→ Exercise objective
All lines from the one containing "Click the ModelingIDE button in dialog" through the final line of the records below should be reproduced exactly, with the pictures left out.

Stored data
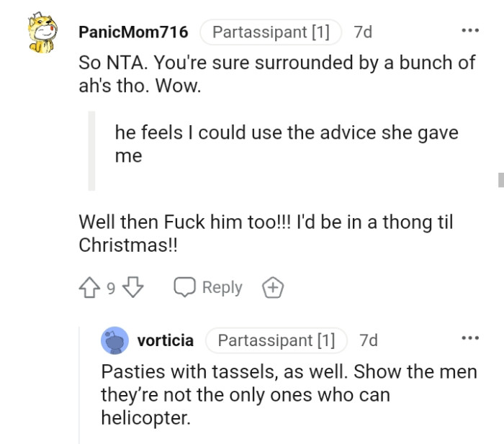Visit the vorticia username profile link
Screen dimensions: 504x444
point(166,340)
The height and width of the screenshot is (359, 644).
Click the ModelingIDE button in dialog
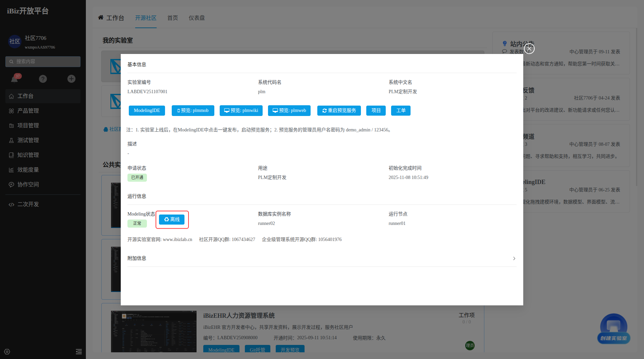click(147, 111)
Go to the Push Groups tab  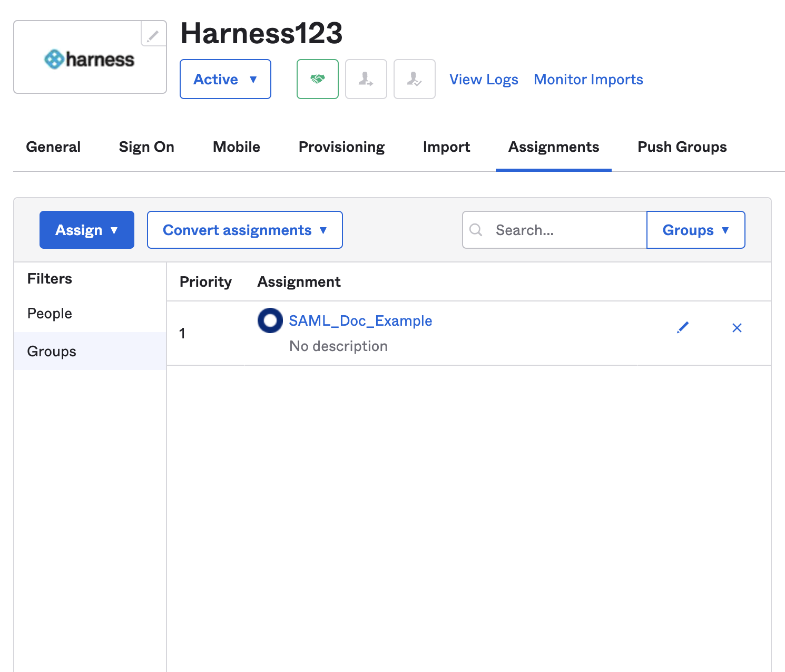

→ Task response
Click the ModelingIDE button in dialog
click(147, 111)
Go to the Push Groups tab  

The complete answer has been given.